NSF Center for Science of Information

Speaker : Wojciech Szpankowski
Purdue University
Date: 05/09/2012
Time: 2:00 pm - 3:00 pm
Location: LINCS Meeting Room 40

Abstract

“Information is the distinguishing mark of our era, permeating every facet of our lives. An ability to understand and harness information has the potential for significant advances. Our current understanding of information dates back to Claude Shannon’s revolutionary work in 1948, resulting in a general mathematical theory of reliable communication that not only formalized the modern digital communication and storage principles but also paved the way for the Internet, DVDs and iPods of today. While Shannon’s information theory has had profound impact, its application beyond storage and communication poses foundational challenges. In 2010 the National Science Foundation established the Science & Technology Center for the Science of Information to meet the new challenges posed by the rapid advances in networking, biology and knowledge extraction. Its mission is to advance science and technology through a new quantitative understanding of the representation, communication and processing of information in biological, physical, social and engineering systems. Purdue University leads nine partner institutions: Berkeley, Bryn Mawr, Howard, MIT, Princeton, Stanford, Texas A&M, UCSD, and UIUC (cf. http://cacm.acm.org/magazines/2011/2/104389-information-theory-after-shannon/fulltext).

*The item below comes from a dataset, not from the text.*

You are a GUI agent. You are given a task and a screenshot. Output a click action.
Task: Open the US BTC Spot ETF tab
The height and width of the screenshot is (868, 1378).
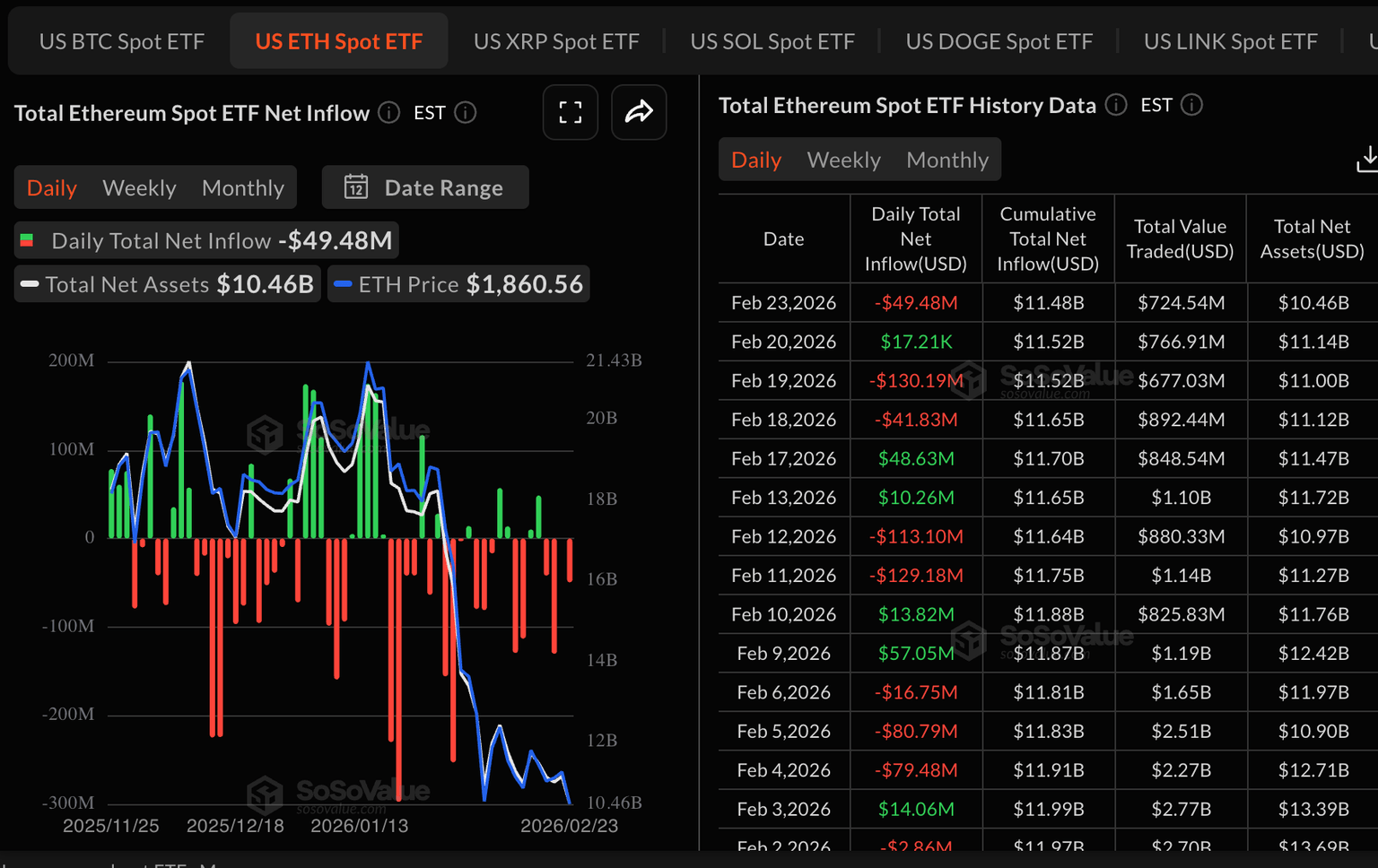click(122, 41)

In this talk, after briefly reviewing main results of Shannon, (cf. http://cacm.acm.org/magazines/2011/2/104389-information-theory-after-shannon/fulltext) we attempt to identify some features of information encompassing structural, spatio-temporal, and semantic facets of information. We present two new results: One on a fundamental lower bound for structural compression and a novel algorithm achieving this lower bound for graphical structures. Second, on the problem of deinterleaving Markov processes over disjoint finite alphabets, which have been randomly interleaved by a finite-memory switch.

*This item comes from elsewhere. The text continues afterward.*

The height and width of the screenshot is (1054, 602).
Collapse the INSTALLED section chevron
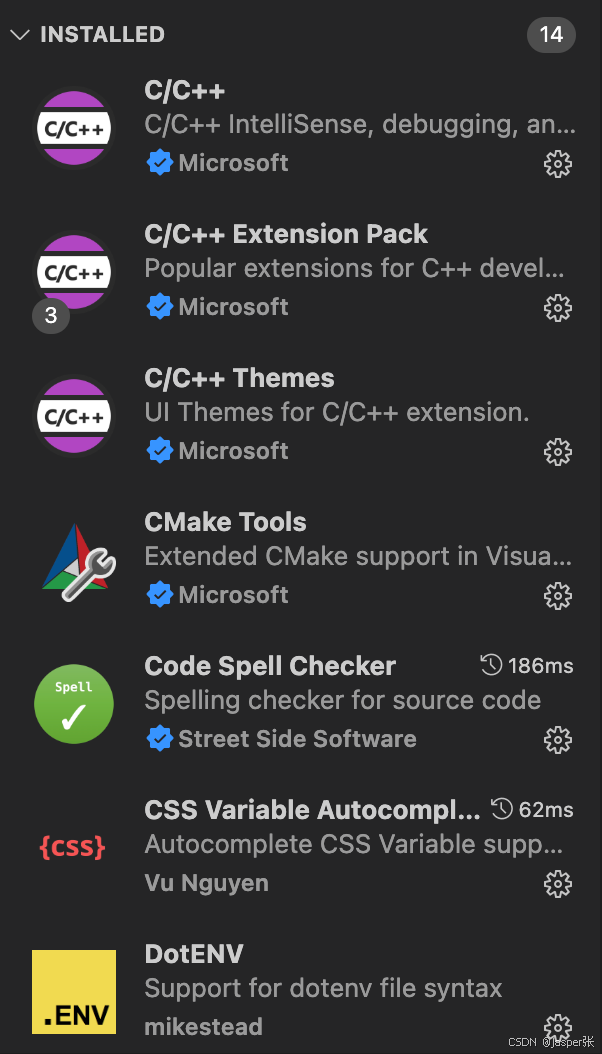pyautogui.click(x=20, y=34)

Biography: Wojciech Szpankowski is Saul Rosen Professor of Computer Science and (by courtesy) Electrical and Computer Engineering at Purdue University where he teaches and conducts research in analysis of algorithms, information theory, bioinformatics, analytic combinatorics, random structures, and stability problems of distributed systems. He received his M.S. and Ph.D. degrees in Electrical and Computer Engineering from Gdansk University of Technology. He held several Visiting Professor/Scholar positions, including McGill University, INRIA, France, Stanford, Hewlett-Packard Labs, Universite de Versailles, University of Canterbury, New Zealand, Ecole Polytechnique, France, and the Newton Institute, Cambridge, UK. He is a Fellow of IEEE, and the Erskine Fellow. In 2010 he received the Humboldt Research Award. In 2001 he published the book Average Case Analysis of Algorithms on Sequences, John Wiley & Sons, 2001. He has been a guest editor and an editor of technical journals, including Theoretical Computer Science, the ACM Transaction on Algorithms, the IEEE Transactions on Information Theory, Foundation and Trendsin Communications and Information Theory, Combinatorics, Probability, and Computing, and Algorithmica. In 2008 he launched the interdisciplinary Institute for Science of Information, and in 2010 he became the Director of the newly established NSFScience and Technology Center for Science of Information.